Responding to Potential Workstation Malware Infections

This page is about common problems you may experience on your workstation. In short, be very careful about any offers or notices randomly popping up on your computer asking you to surf to some random website, change your password or get help.  You might be encountering a malicious website or your computer may be infected with malware.  Stop before clicking or entering your credentials and think about the following:

  • Were you expecting to see this pop-up and link?  If not, don't click! 
  • Are you repeatedly getting unwanted pop-ups telling you that you have a problem with a piece of software, your computer is running slow, or there is some other problem with your computer? Avoid these!
  • Have you been randomly offered technician help by a web browser pop-up?  Don't take this help!  Also, never let someone remote into your computer unless you have personally contacted the vendor (called their support number, or gone to their website by personally typing in the vendor URL (e.g., https://support.microsoft.com/).  
  • If you are asked to enter your credentials or change your password from a pop-up or random website, don't! 
  • If you are enrolled in multi-factor authentication, and are using the Microsoft Authenticator App, do not click on Approve unless you are expecting to authenticate.  Otherwise, you may be authenticating someone who has stolen your password.  
  • Are you seeing any of these behaviors repeatedly?  If so, you device may be infected with malware.   
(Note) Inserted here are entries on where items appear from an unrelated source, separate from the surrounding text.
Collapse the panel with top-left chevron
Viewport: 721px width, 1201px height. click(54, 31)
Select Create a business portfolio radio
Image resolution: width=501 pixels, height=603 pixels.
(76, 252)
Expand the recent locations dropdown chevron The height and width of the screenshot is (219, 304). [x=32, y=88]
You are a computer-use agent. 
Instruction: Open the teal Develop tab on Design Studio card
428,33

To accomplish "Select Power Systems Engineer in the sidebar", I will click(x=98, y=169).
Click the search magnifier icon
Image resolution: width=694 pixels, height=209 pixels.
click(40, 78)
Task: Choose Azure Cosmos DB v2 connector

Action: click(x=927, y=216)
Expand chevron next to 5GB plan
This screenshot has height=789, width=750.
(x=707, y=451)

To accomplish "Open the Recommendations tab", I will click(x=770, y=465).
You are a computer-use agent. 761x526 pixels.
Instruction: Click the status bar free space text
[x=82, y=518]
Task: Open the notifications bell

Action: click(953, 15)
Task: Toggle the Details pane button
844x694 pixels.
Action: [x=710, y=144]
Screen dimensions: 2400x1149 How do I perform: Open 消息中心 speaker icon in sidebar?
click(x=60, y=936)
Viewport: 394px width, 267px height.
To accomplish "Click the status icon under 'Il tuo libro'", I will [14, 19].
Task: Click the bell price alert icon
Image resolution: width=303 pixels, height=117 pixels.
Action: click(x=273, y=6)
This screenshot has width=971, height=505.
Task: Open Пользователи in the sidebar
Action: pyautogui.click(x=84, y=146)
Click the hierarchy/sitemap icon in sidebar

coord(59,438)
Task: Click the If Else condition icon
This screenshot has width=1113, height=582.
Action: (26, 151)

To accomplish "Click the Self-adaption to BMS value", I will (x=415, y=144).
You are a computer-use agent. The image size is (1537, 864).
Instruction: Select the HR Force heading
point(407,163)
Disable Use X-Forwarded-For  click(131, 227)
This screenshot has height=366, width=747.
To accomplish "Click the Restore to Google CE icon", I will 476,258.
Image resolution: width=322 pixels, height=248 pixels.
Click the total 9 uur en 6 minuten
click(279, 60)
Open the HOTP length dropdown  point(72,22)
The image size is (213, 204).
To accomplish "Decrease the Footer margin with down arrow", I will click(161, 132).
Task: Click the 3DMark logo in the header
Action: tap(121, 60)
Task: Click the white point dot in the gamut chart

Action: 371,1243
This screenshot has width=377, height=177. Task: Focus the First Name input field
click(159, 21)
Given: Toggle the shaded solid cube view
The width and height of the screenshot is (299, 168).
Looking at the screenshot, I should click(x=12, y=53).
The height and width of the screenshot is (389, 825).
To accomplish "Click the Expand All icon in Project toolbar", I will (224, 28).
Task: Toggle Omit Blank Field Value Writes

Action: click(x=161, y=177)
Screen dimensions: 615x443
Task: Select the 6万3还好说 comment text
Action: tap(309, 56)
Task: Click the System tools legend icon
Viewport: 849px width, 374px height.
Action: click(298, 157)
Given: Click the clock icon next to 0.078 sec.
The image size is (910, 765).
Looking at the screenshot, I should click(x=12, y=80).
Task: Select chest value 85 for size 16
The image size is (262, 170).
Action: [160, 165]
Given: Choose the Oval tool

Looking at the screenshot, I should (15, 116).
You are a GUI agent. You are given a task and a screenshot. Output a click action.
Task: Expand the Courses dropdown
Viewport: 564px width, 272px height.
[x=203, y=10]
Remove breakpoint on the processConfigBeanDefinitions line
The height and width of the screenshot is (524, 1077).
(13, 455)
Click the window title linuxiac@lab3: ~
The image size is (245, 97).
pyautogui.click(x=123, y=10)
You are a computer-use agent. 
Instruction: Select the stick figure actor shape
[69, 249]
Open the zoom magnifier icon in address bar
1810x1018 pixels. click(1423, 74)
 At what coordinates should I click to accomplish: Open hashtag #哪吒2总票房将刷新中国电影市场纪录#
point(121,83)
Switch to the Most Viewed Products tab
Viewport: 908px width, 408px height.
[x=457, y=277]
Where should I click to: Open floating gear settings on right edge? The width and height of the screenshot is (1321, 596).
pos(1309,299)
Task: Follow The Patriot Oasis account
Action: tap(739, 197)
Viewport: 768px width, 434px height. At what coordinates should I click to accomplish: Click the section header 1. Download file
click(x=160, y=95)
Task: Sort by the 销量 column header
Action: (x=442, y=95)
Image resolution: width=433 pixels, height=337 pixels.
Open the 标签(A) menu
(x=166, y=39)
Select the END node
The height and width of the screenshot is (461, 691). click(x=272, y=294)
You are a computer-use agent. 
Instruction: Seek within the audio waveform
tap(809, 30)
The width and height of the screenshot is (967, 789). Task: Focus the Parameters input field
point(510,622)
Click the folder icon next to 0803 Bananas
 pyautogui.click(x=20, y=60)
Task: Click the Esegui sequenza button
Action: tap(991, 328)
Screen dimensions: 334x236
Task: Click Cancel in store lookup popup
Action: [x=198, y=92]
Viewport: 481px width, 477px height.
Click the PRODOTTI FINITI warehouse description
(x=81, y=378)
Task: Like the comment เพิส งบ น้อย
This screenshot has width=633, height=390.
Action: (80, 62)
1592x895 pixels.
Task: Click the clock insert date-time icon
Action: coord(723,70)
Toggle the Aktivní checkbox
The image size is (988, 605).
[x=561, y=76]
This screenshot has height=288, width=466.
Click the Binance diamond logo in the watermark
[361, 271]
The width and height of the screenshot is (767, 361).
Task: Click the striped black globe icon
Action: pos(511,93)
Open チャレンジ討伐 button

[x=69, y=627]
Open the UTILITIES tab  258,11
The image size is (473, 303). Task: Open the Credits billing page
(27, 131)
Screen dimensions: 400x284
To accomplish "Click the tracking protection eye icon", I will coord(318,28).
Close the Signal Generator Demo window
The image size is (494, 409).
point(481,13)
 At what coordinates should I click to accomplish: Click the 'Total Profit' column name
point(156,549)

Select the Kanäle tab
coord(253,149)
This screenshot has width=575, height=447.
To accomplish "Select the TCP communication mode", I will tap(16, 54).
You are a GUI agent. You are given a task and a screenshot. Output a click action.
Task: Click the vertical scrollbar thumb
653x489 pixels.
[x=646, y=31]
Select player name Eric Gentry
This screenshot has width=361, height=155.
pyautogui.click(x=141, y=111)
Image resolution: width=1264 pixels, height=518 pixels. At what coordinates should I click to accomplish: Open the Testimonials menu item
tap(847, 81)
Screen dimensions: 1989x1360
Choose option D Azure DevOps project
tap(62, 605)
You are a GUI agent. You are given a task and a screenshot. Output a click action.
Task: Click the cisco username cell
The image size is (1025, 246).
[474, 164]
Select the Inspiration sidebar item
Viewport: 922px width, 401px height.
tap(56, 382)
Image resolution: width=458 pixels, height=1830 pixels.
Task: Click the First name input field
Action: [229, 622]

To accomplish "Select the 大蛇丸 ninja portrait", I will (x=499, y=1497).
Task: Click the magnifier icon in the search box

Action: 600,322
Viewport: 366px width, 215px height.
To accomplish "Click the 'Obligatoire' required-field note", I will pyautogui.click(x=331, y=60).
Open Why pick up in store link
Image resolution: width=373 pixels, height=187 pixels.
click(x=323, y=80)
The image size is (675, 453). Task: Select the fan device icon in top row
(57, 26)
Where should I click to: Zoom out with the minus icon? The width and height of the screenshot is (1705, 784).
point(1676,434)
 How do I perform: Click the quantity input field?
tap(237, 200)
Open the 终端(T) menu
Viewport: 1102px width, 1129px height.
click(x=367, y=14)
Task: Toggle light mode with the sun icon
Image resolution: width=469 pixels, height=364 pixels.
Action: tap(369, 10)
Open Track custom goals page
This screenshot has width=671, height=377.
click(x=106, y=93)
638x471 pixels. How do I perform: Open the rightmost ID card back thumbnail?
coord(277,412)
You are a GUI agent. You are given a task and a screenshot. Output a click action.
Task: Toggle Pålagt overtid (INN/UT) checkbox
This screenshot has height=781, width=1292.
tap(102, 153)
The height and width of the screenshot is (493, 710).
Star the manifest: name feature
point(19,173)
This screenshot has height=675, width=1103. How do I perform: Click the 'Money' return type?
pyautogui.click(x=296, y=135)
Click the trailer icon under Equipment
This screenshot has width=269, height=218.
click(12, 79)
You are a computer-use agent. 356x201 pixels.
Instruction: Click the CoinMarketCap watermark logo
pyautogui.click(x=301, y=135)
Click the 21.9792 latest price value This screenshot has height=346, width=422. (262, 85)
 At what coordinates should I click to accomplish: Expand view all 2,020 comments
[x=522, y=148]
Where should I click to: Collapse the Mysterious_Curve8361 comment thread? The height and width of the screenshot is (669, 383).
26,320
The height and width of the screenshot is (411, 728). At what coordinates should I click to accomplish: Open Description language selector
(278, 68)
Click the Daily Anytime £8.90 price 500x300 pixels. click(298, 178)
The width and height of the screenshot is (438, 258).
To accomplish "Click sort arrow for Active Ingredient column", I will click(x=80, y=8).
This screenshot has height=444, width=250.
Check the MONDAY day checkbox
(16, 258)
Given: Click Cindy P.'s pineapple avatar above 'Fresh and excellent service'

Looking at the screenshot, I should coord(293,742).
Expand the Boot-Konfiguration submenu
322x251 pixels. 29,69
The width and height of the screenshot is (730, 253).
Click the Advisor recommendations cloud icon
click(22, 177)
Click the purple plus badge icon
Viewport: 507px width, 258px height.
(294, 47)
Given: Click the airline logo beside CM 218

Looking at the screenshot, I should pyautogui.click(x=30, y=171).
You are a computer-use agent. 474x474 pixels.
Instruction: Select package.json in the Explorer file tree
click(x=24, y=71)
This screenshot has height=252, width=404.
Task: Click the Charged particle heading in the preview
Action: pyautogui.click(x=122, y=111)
If you see these problems, you have a few actions to consider.  If you are using a University provided computer, contact the ATUS Help Desk. You can discuss the problem with them and they will run the necessary tests to determine why you see a behavior. If you are running your own system, we suggest you use your antivirus/malware prevention software to scan your system and seek help from your computer or application vendor. 

If there is any doubt your credentials may be stolen, try changing your password from a different device.  Hopefully, the second device is free from malware.  Using one of the University lab computers is always a good idea. You may have spyware on the device where you are seeing the suspicious behaviors.